Environmental and First Nations groups are celebrating recently elected Canadian Prime Minister Justin “Hair Model” Trudeau’s decision to ban crude oil tankers from British Columbia’s northern coast.
The moratorium will stop progress on the $7 billion Northern Gateway pipeline, an unpopular project approved by former PM Stephen Harper last year. It would have moved diluted bitumen — a particularly nasty form of crude oil — from the tar sands of Alberta to the west coast of B.C. for shipment east to China.
A ban would prevent hundreds of tankers each year from carrying diluted bitumen extracted from Alberta’s oil sands and piped up to northern B.C. from being shipped for export overseas.

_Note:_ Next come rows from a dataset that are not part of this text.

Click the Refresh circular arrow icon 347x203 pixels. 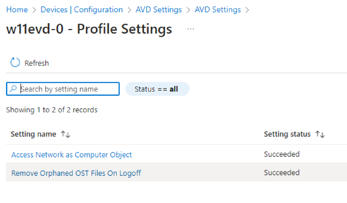click(x=15, y=63)
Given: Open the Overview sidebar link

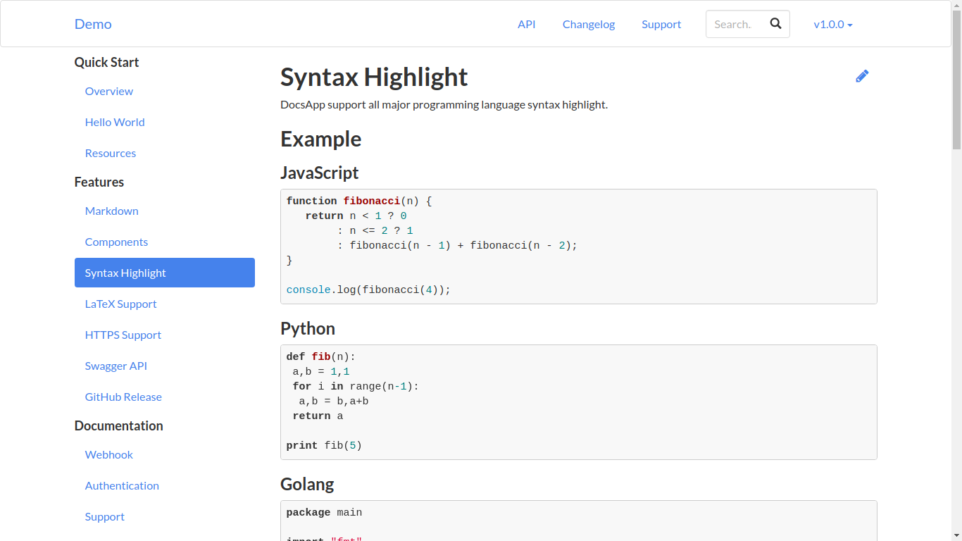Looking at the screenshot, I should (109, 91).
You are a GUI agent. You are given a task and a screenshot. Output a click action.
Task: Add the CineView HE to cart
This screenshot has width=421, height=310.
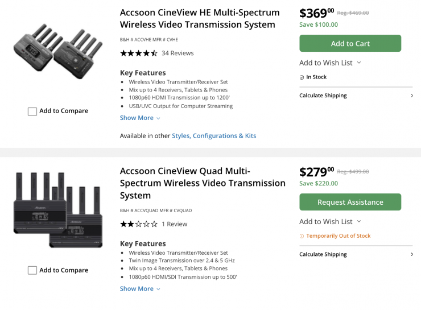point(350,43)
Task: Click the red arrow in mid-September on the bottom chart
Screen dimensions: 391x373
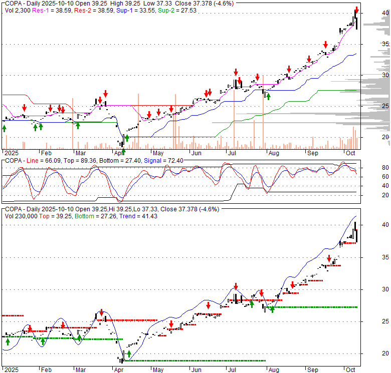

“It will mean that Northern Gateway will never happen,” said Gerald Graham, a Victoria consultant specializing in oil spills for more than 40 years.
He said it remains to be seen what activities other than projects involving crude oil tankers will be permitted and which communities could be affected.
“It’s one thing to say what can’t take place, but another to say what will be allowed.”
Diluted bitumen from the tar sands is particularly concerning to environmentalists. It’s just about the worst oil on the planet in terms of climate impact, and when spilled it makes one hell of a mess. As Grist’s Heather Smith wrote last year, it is “something of a debutante, oil-spill-wise: when over a million gallons of it spilled out of an Enbridge pipeline and into Michigan’s Kalamazoo River, spill response crews found that it behaved differently than the oil spills they had been trained on — instead of floating, it sank, and crawled blob-like along the river floor, eluding cleanup like a B-movie monster.”
For now, at least, that monster is being kept out of British Columbia’s northern boreal forests. Add that to the Keystone XL rejection, and tar-sands oil production should be looking decidedly less attractive to the fossil fuel industry these days.